Filter the rows below down to those containing the string "perform" and copy each matching row in full. Treat uppercase and lowercase as different.

● Provided material
--- START ---

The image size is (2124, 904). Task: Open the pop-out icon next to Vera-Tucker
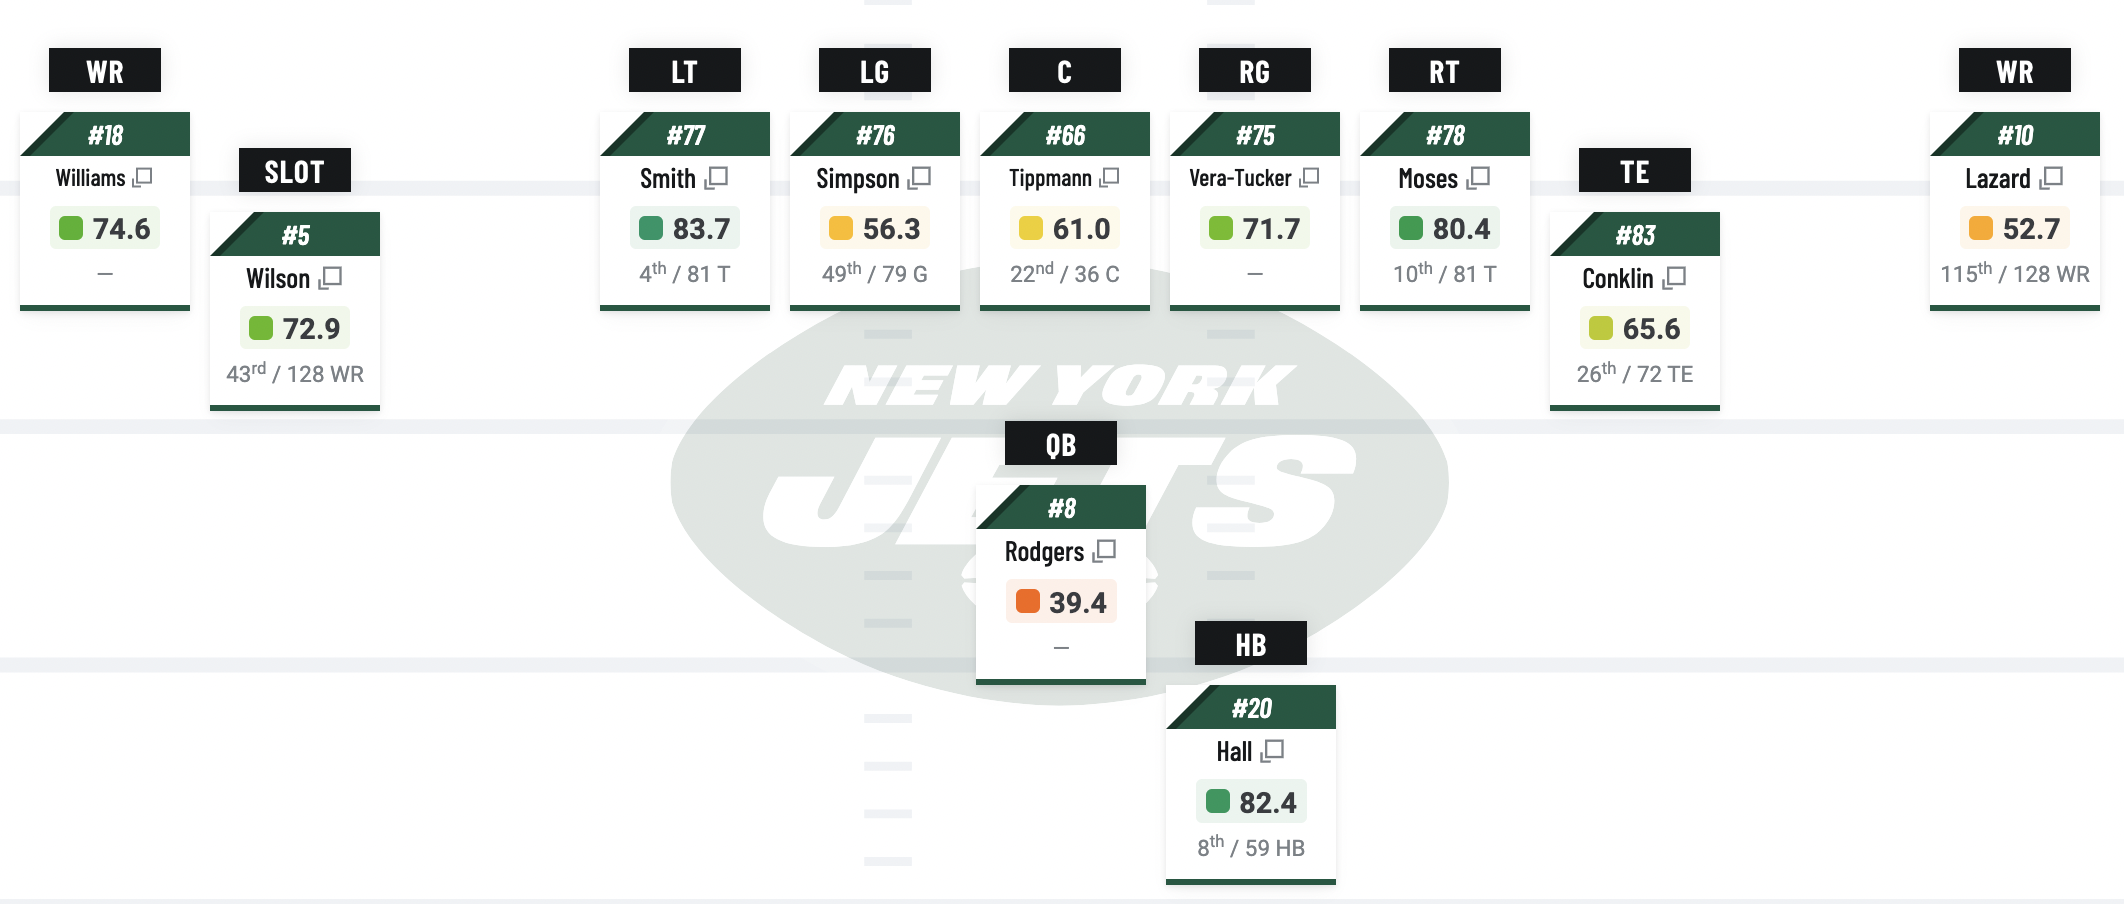[x=1309, y=177]
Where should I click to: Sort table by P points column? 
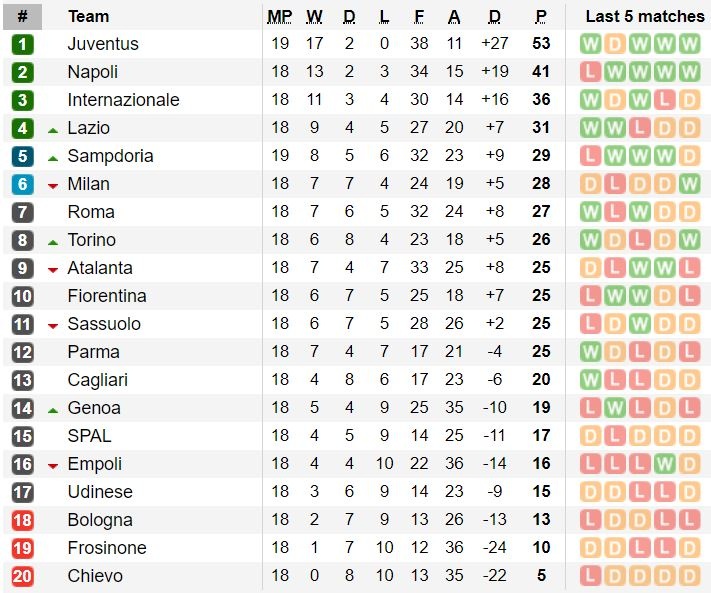[x=541, y=16]
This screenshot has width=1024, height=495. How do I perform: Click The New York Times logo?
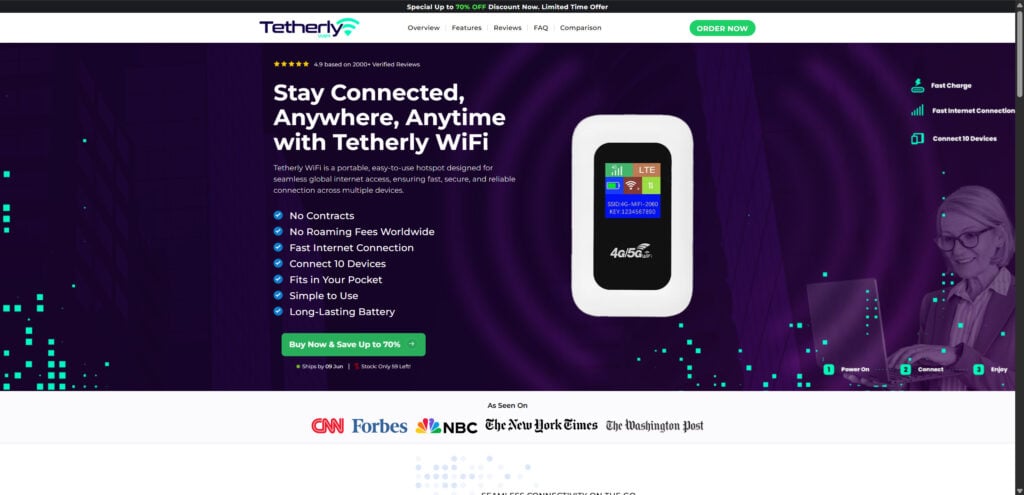541,425
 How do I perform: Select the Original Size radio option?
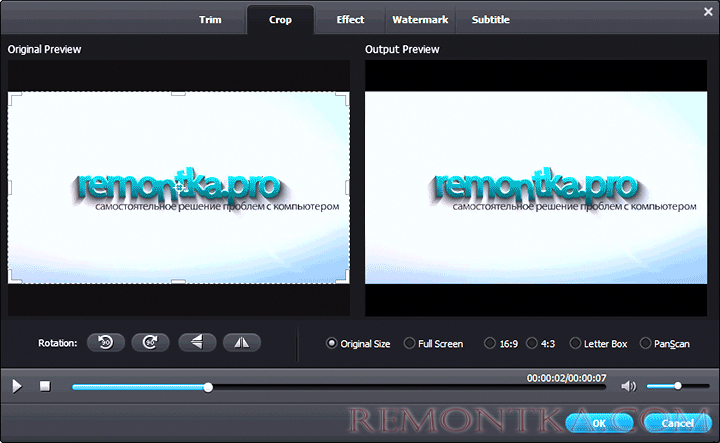click(333, 343)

--- END ---

● Solution for this task
This screenshot has width=1024, height=495. How do I perform: Click The New York Times logo?
 How do I perform: Select the Original Size radio option?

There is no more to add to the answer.